■ **Work instruction**
Your answer must be the lines from the one holding "Task: Open the Amenities tab" through the final line of the entries below, copied exactly, with no pictures.

■ **Data to use**

== Segment start ==

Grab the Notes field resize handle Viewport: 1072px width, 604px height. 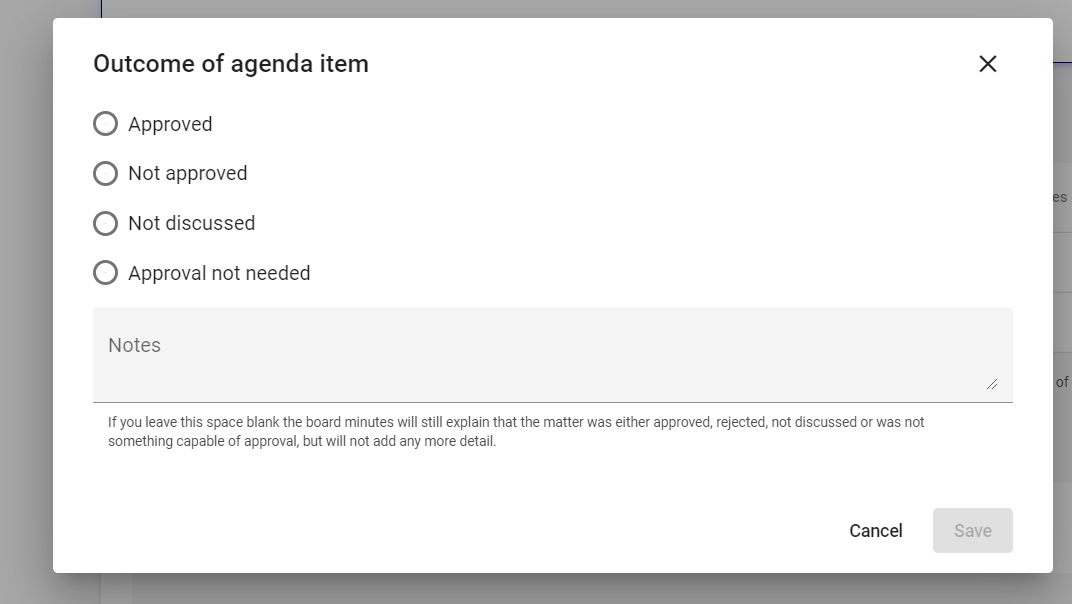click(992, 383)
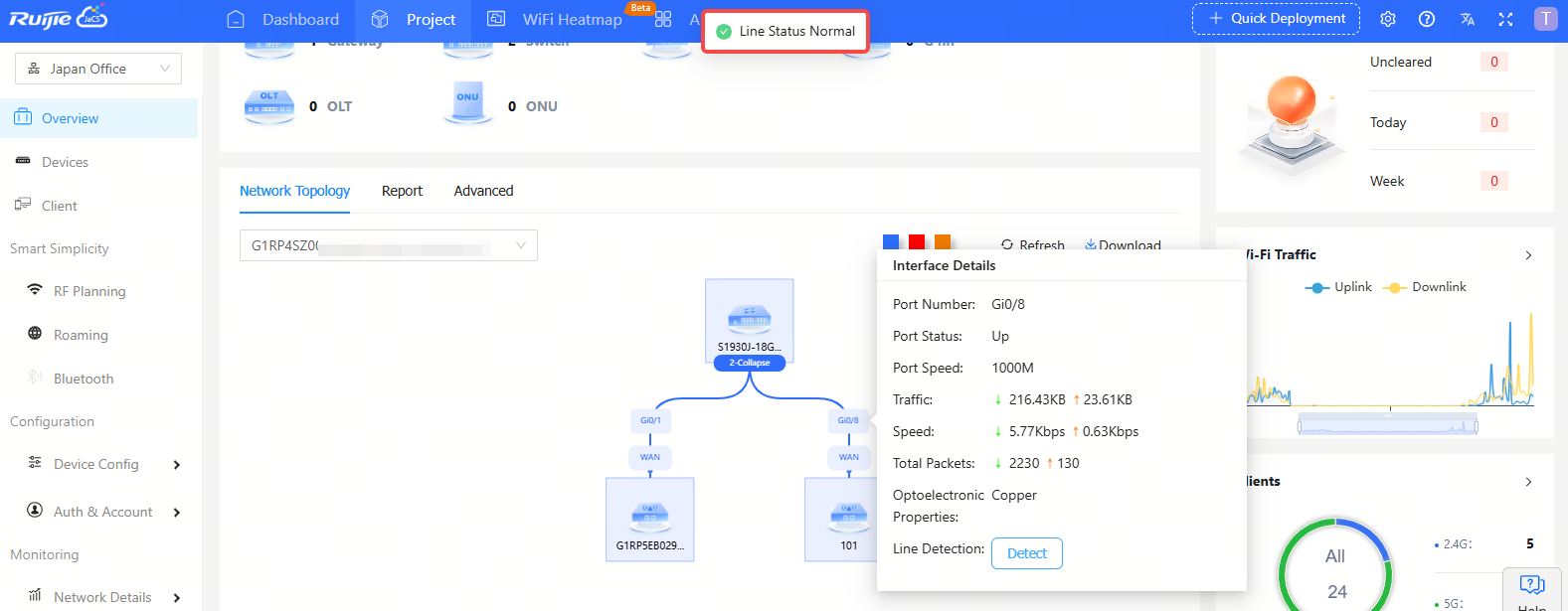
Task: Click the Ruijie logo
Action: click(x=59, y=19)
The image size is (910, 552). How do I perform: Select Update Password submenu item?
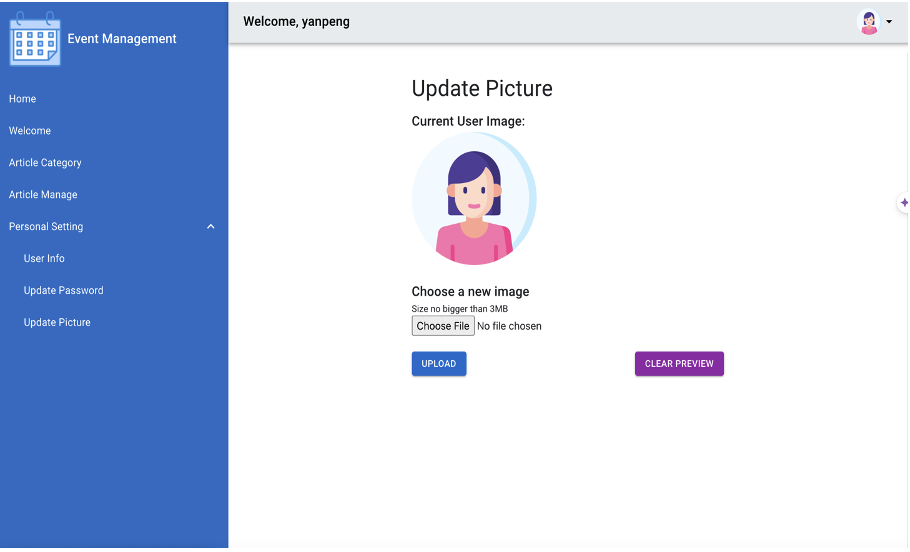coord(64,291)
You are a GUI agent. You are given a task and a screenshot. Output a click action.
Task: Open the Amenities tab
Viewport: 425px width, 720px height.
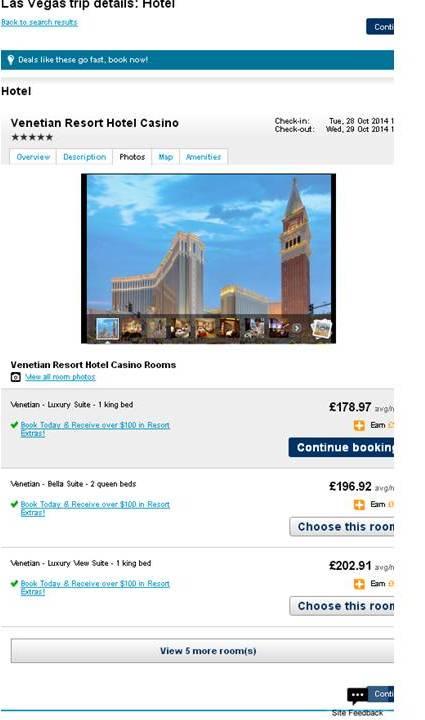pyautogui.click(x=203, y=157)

== Segment end ==

■ **Answer area**
Task: Open the Amenities tab
Viewport: 425px width, 720px height.
pyautogui.click(x=203, y=157)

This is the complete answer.